I am devastated and bewildered by Trump’s victory.  I took all day yesterday to grieve and mourn after having stayed up all night last night to watch the results slowly trickle in.  I am in the UK, so the five hour time difference means I had to stay up and watch the whole brutal thing.  I really thought we’d have elected a President Clinton by no later than 2 or 3 a.m. my time.  I never went to bed the night of the 8th/9th.  Another reason for my silence yesterday!  I was too tired and depressed to say anything, so had to practice some self-care by having coffee with a good friend, having a skype conversation with a mentor,  by eating nice food and having a few martinis last evening as I blobbed in front of Netflix!

As you know, in my last blog, I told you how I had donned my pantsuit and a purple blouse (one of the suffragette colors) and I fully expected that we’d be celebrating the victory of the first female President on the 9th of November.  Boy did I feel stupid, ashamed, and embarrassed when I was proven wrong and Donald Trump was elected.  I thought I had a better sense of the pulse of the American people than that!  As a political junkie, I thought the polls were right.  I even thought Nate Silver and the fivethirtyeight polls were being overly pessimistic!  So, believe me, I am off to read what went wrong, reflect and hear the voices that this election gave voice too.  I want to learn and listen and understand all voices of America better.

I feel much like a bride must feel on her wedding day, all dressed up in white (also a color the suffragettes wore), ready and eager, waiting full of confident expectation for the bridegroom to show up.  I sat huddled wrapped up in my throw rug on the sofa for hours as I watched CNN waiting for the results to trickle in.  Surely now he will appear?  Come on Florida!  Come on Ohio, come on home state Pennsylvania, and come on adopted state, Virginia, deliver me my heart’s desire!   But, one by one they all deserted me, with only Virginia delivering the result I hoped for, and even then, begrudgingly and belatedly.

Provided data
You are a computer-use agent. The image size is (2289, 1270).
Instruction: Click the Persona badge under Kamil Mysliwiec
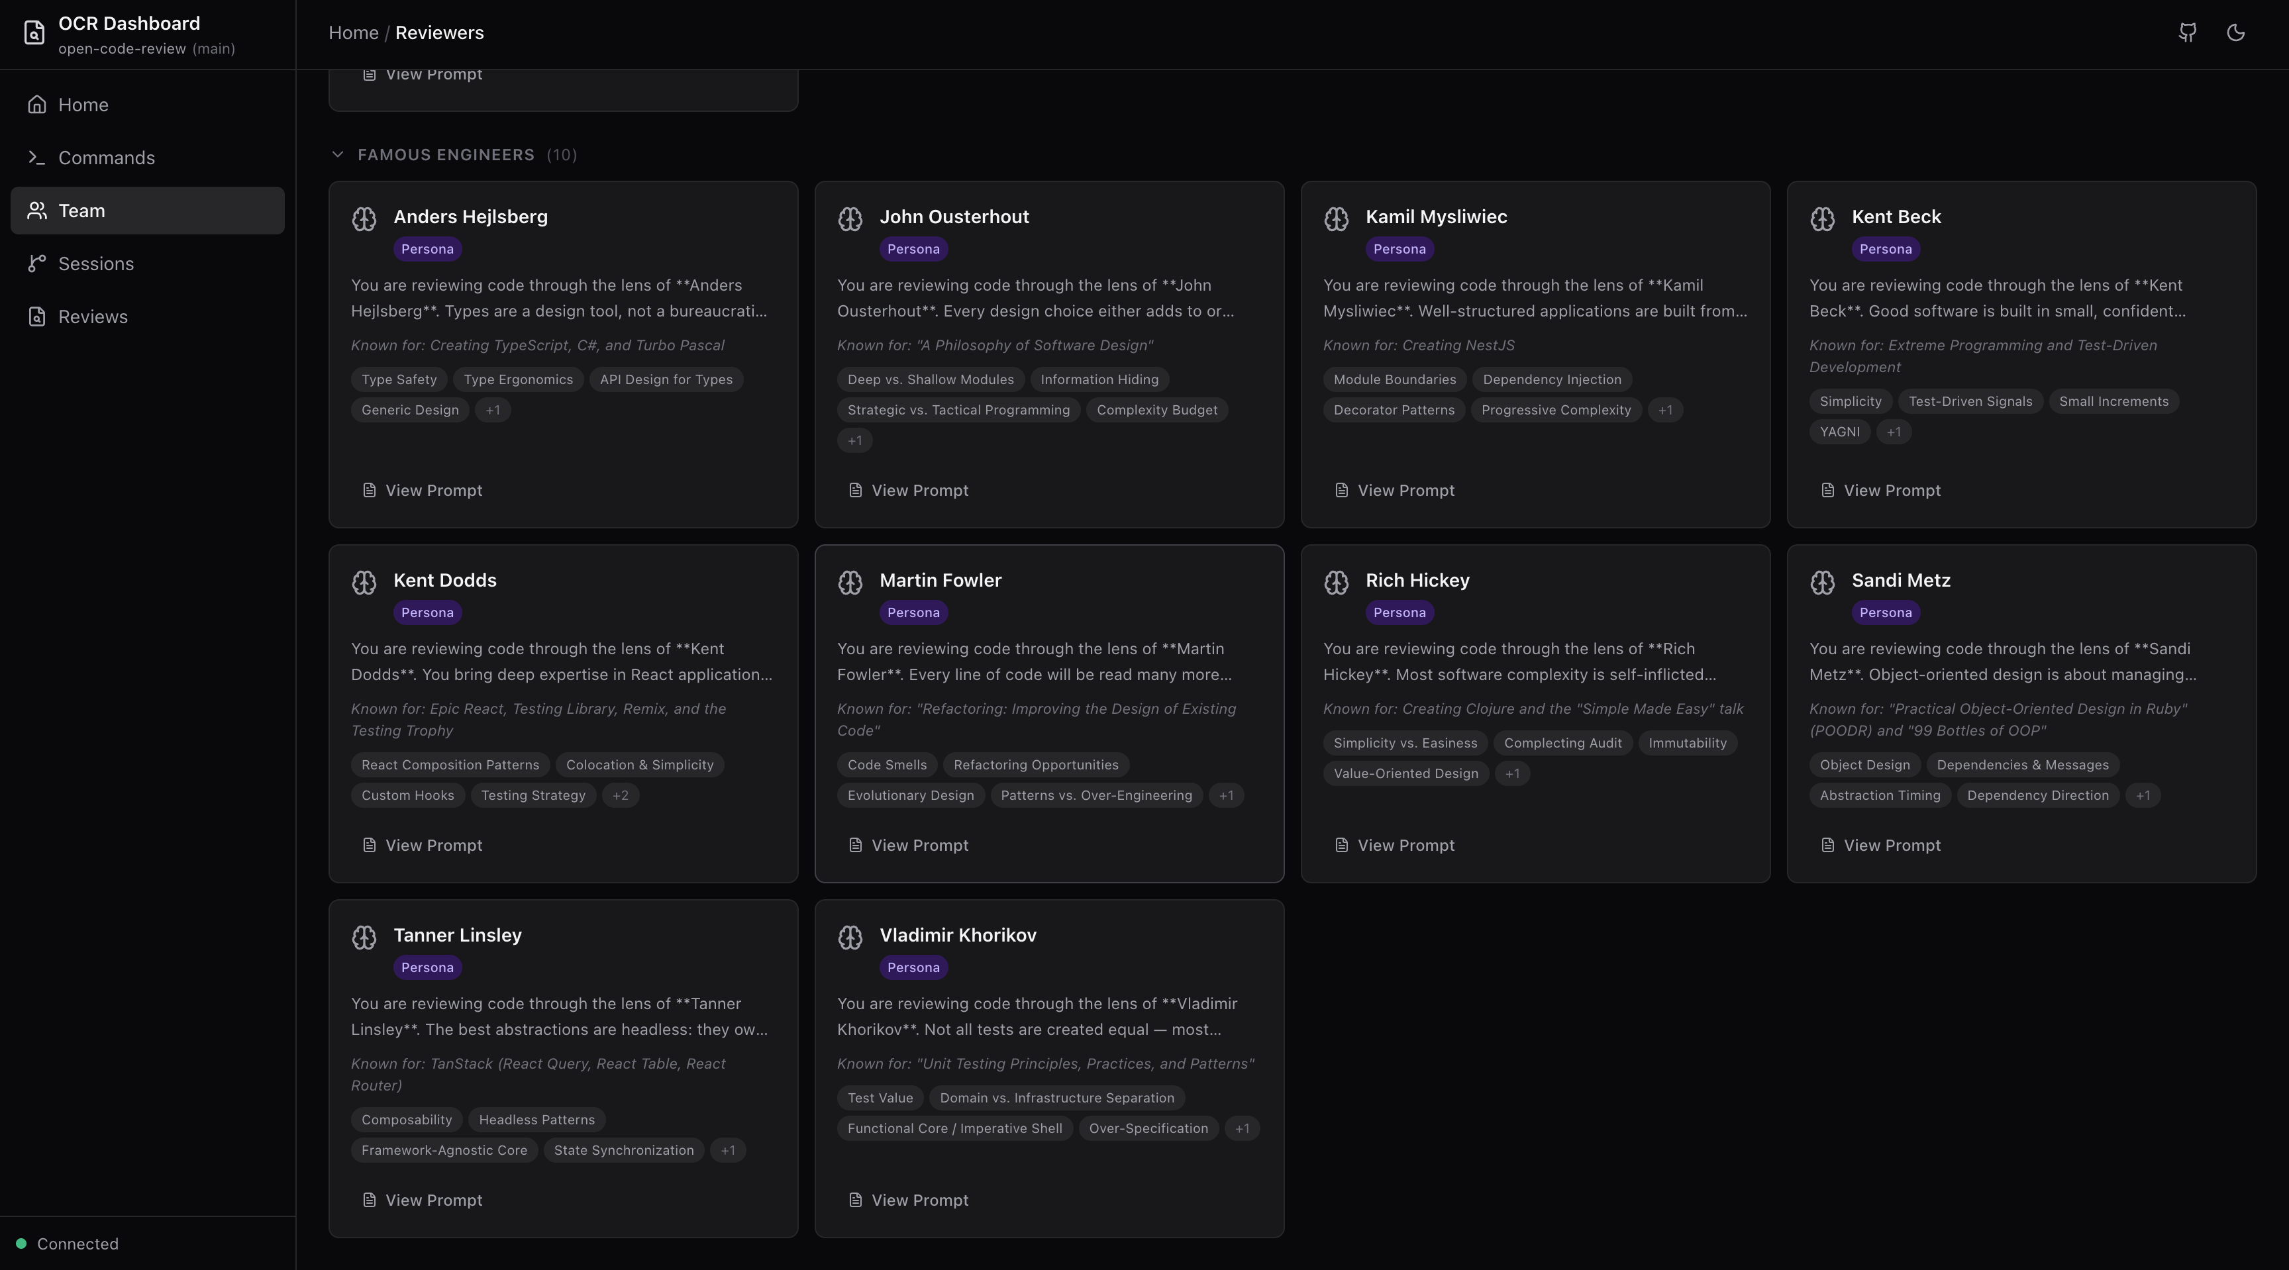1399,250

What the task requires
Quote the entire blog post about Trump's election victory, word for word.

Completed exercise
I am devastated and bewildered by Trump’s victory.  I took all day yesterday to grieve and mourn after having stayed up all night last night to watch the results slowly trickle in.  I am in the UK, so the five hour time difference means I had to stay up and watch the whole brutal thing.  I really thought we’d have elected a President Clinton by no later than 2 or 3 a.m. my time.  I never went to bed the night of the 8th/9th.  Another reason for my silence yesterday!  I was too tired and depressed to say anything, so had to practice some self-care by having coffee with a good friend, having a skype conversation with a mentor,  by eating nice food and having a few martinis last evening as I blobbed in front of Netflix!

As you know, in my last blog, I told you how I had donned my pantsuit and a purple blouse (one of the suffragette colors) and I fully expected that we’d be celebrating the victory of the first female President on the 9th of November.  Boy did I feel stupid, ashamed, and embarrassed when I was proven wrong and Donald Trump was elected.  I thought I had a better sense of the pulse of the American people than that!  As a political junkie, I thought the polls were right.  I even thought Nate Silver and the fivethirtyeight polls were being overly pessimistic!  So, believe me, I am off to read what went wrong, reflect and hear the voices that this election gave voice too.  I want to learn and listen and understand all voices of America better.

I feel much like a bride must feel on her wedding day, all dressed up in white (also a color the suffragettes wore), ready and eager, waiting full of confident expectation for the bridegroom to show up.  I sat huddled wrapped up in my throw rug on the sofa for hours as I watched CNN waiting for the results to trickle in.  Surely now he will appear?  Come on Florida!  Come on Ohio, come on home state Pennsylvania, and come on adopted state, Virginia, deliver me my heart’s desire!   But, one by one they all deserted me, with only Virginia delivering the result I hoped for, and even then, begrudgingly and belatedly.